--- Given passage ---
Public Comments to Minneapolis Public Housing Authority’s (MPHA) 2018 Draft "Moving to Work" Plan, Budget and "Public Housing Statement of Policies" documents.

September 2017

1. Must remove LURA and keep DOT.

2. Add Glendale repairs to the budget and capital improvement plan. Stop disinvesting in Glendale.

3. MPHA needs to comply with Federal (Limited English Proficiency) guideline for interpreting and translations services for all language.

4. MPHA published plenty privatization evidence in their reports and plans. Stop attacking and targeting public housing residents for speaking the truth. Own and be transparent that MPHA wants to privatize Glendale Townhomes and other public housing proprieties listed below. As a result, residents will be displaced.

5. MPHA’s Guiding Principles for Redevelopment and Capital Investment is privatization plan should be deleted, removed, and replaced with a public plans that secure public funding.

FIVE POINTS: An explanation

The immediate defect in the MPHA staff’s Draft MWT Annual Plan 2018 is that its budget continues MPHA’s historic disinvestment in Glendale Townhomes, Minneapolis’ one remaining family public housing community. More fundamentally, the MPHA staff’s Draft MTW Annual Plan for 2018 and how MPHA staff have advanced their plan contains several indicators that the MPHA staff has already de facto decided to move forward with the privatization of Glendale and other public housing properties without the approval of City of Minneapolis and Department of Housing Urban Development( HUD). MPHA privations plans include 730 family homes, 42 high-rises, Glendale Townhomes, and 6000 units. This is all the MPHA public housing portfolio from North Minneapolis to South displacing the communities and lives of 26,000 low income residents of Minneapolis, and 17,000 residents in MPHA waiting list.

Those indicators include:

  1. In advance of the much-heralded “public, portfolio-wide planning process to assess the needs and mission-oriented opportunities at all properties owned by the agency” that MPHA plans to undertake in 2018[1], this staff Draft Plan quietly moves to strip Glendale and other MPHA public housing properties of Declaration of Trust (DOT) protections[2] and substitute weaker Land Use Restriction Agreements (LURAs)[3] , a move that opens the properties to private investment at the cost of 1) eliminating access by families with incomes below 30% of this area’s median income[4] ( AMI) and 2) opening the door to total and permanent loss of this housing within a relatively short timeframe, 3) resulting in displacement of low-income residents, and homelessness. This will also dismantle the current public housing foundation that residents rely on which is income based rent and charges 30% of residents individual monthly income for rent.

Recommendation: The Draft Plan’s provision initiating move MPHA properties from DOTs to LURAs should be removed from the 2018 Plan. See analysis of the move from DOT to LURA, attached.

  1. The staff’s proposed budget (not one penny of capital funding is for Glendale Townhomes!). This continues to undermine Glendale Townhomes’ viability, starving Glendale of “stitch in time” capitol funding, building by this manipulation a case for the “inevitability” of soliciting private financing to “save” (and own! and redevelop!) Glendale Townhomes. Disinvest of Glendale Townhomes is intentional and the other public housing properties are next. We will hold MPHA accountable to fix & repair Glendale Townhomes with zero displacement, and zero privatization of Glendale Public Housing. Funding is available from City and State, which MPHA chose not to access to fix and repair Glendale.

Recommendation: The MPHA Board should return the Draft Plan’s budget to staff for development, to treat Glendale’s capital improvement needs fairly and on a par with other MPHA properties.
--- Provided data ---
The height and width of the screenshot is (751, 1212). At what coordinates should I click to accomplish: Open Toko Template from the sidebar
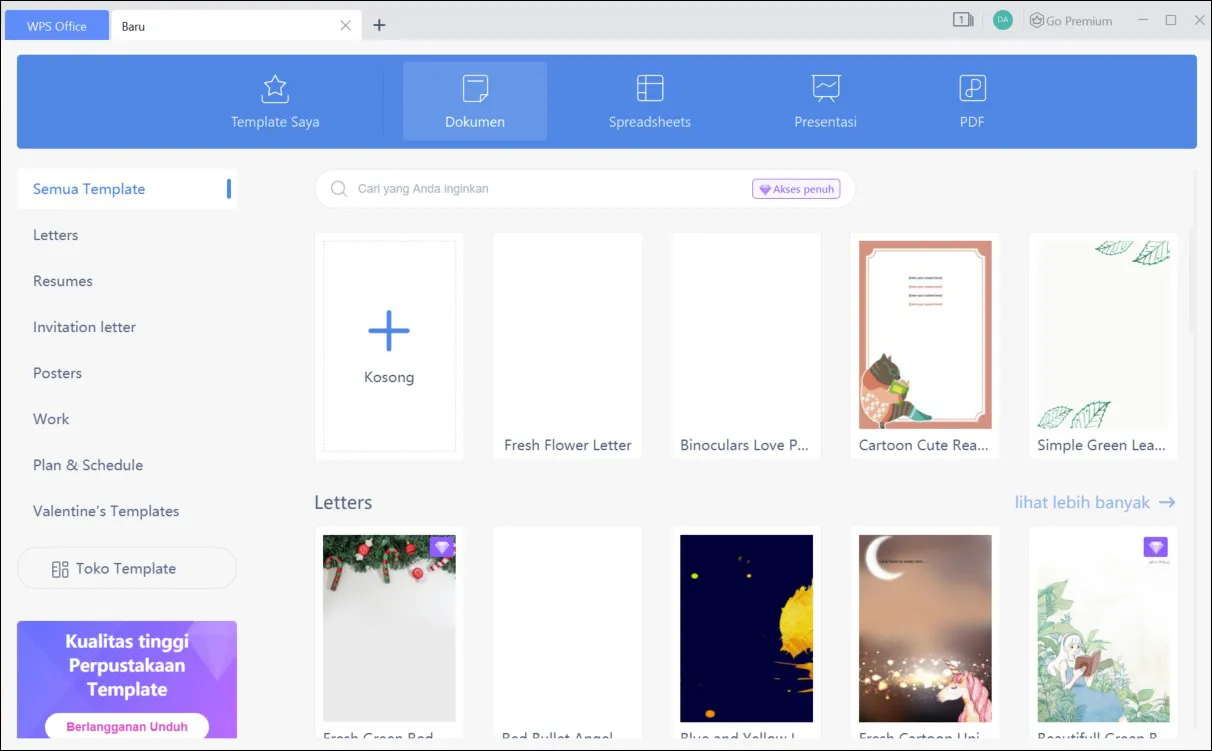(127, 567)
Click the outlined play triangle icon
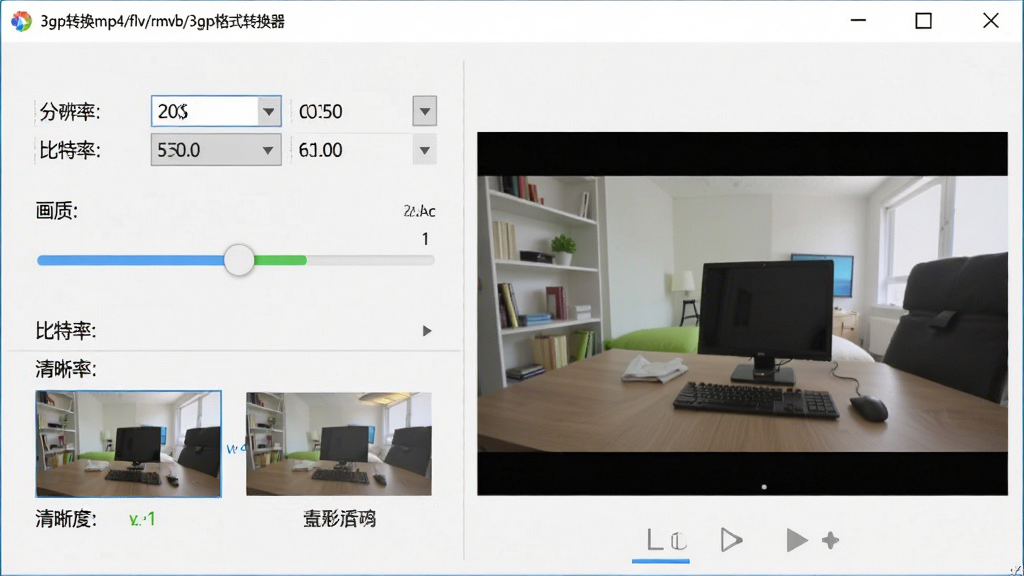Screen dimensions: 1024x576 pos(731,540)
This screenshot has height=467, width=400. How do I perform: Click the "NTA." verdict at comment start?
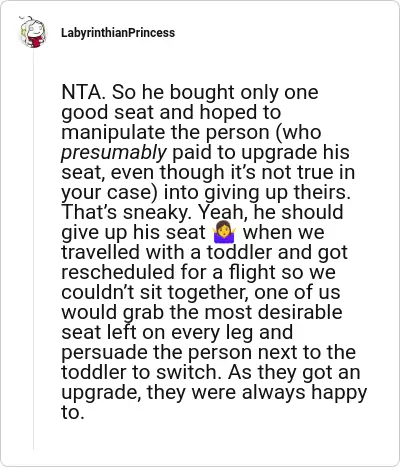tap(84, 92)
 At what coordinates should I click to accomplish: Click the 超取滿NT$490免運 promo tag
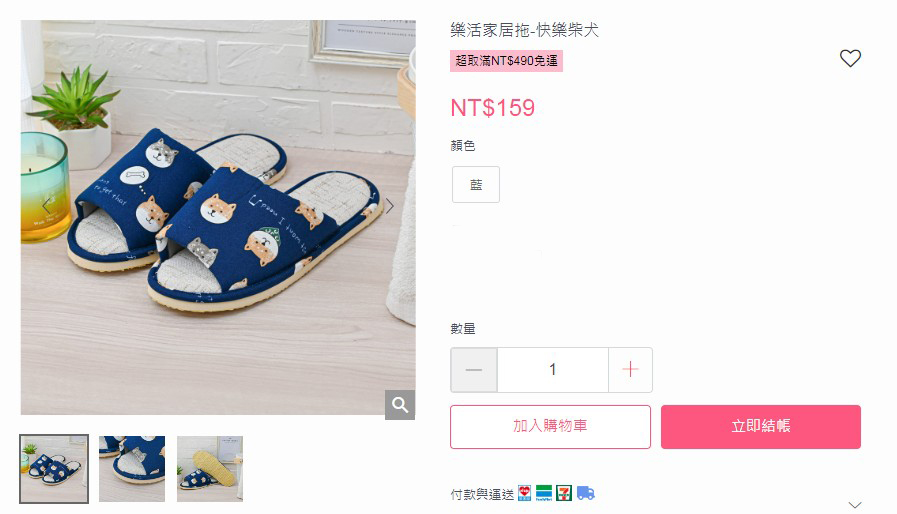(x=506, y=61)
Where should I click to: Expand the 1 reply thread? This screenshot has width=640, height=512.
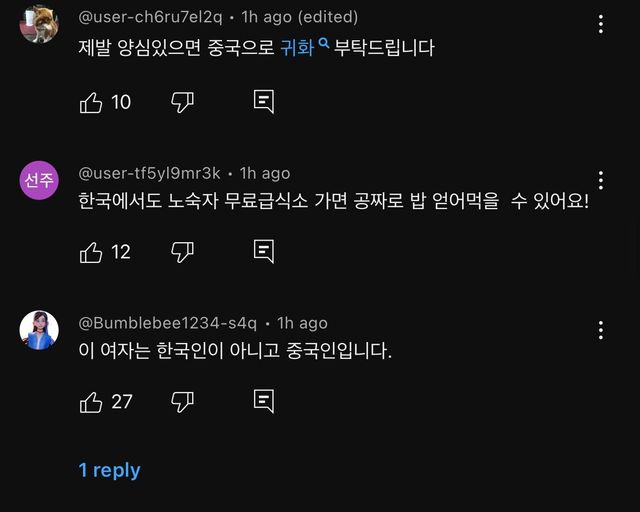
---
** Exercises **
a) According to the public comment, what do MPHA's privatization plans include? List every item it names.
b) Answer these questions from the public comment:
(i) What month and year does it carry?
(ii) Below what percentage of the area median income would families lose access under LURAs?
(iii) How much of the staff's proposed capital funding is for Glendale Townhomes?
Rely only on the public comment for your answers.

** Correct answers **
a)
730 family homes
42 high-rises
Glendale Townhomes
6000 units

b)
(i) September 2017
(ii) 30%
(iii) Not one penny